Erasmus Universiteit Rotterdam

Oratie Mr.dr.drs. M.A.J.M. Buijsen

Titel oratie
Theorie en definitie van het gezondheidsrecht

---

Leerstoel:
Bijzonder hoogleraar met de leeropdracht Recht en Gezondheidszorg

Datum
20 november 2009 16:30

---

Locatie:
Woudestein, aula

---

Faculteit
instituut Beleid en Management Gezondheidszorg

Basis gelegd voor jonge discipline gezondheidsrecht

Gezondheidsrechtelijke ontwikkelingen zijn bijna elke dag voorpaginanieuws. Of het nu gaat om het wel of niet inenten van kinderen tegen Mexicaanse griep, disfunctionerende specialisten, de verwikkelingen rondom het elektronische patiëntendossier... Toch is het gezondheidsrecht in academia nauwelijks vertegenwoordigd. In zijn oratie 'Theorie & definitie van het gezondheidsrecht' schetst prof.mr.dr. Martin Buijsen de grondslagen van deze relatief jonge juridische deeldiscipline. Hij aanvaardt hiermee op vrijdag 20 november 2009 de bijzondere leerstoel Recht & Gezondheidszorg aan de Erasmus Universiteit Rotterdam.

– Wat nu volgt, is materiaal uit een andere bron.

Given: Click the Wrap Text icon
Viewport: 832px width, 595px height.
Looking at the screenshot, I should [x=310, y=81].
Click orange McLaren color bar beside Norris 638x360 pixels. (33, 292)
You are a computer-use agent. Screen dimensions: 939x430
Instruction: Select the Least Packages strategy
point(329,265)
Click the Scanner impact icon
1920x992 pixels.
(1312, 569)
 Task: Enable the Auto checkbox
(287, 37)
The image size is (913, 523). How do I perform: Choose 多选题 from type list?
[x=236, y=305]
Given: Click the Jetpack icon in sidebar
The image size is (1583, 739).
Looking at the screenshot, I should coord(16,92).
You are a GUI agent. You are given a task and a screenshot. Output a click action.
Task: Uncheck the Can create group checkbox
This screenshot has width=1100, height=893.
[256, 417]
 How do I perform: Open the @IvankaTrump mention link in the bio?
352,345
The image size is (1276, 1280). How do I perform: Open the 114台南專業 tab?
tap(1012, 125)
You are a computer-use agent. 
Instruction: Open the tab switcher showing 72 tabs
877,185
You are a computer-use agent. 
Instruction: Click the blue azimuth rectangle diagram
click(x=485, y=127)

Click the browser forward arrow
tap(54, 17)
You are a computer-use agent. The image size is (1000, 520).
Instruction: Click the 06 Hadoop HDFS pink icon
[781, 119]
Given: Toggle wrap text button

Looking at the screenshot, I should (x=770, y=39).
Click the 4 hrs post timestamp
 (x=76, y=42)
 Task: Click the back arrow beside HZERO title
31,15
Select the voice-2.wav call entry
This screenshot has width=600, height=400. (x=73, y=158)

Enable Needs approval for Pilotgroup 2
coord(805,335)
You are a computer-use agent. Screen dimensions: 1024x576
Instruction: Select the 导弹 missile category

Bij gezondheidsrecht wordt gewoonlijk gedacht aan zaken als medische aansprakelijkheid, patiëntenrechten, medisch tuchtrecht, beroepsgeheim, euthanasie, etc. Ofschoon onderwerpen als deze onverminderd deel uitmaken van het vakgebied, bestrijkt het gezondheidsrecht allang niet meer uitsluitend de relatie arts-patiënt. Ook de zorgverzekeraar is belangrijk geworden. Het zorgverzekeringsrecht en de wet- en regelgeving inzake de zorgfinanciering rekenen gezondheidsjuristen vandaag de dag evenzeer tot hun vakgebied. Daarnaast doet ook het internationale recht in toenemende mate zijn invloed gelden op het Nederlandse zorgstelsel.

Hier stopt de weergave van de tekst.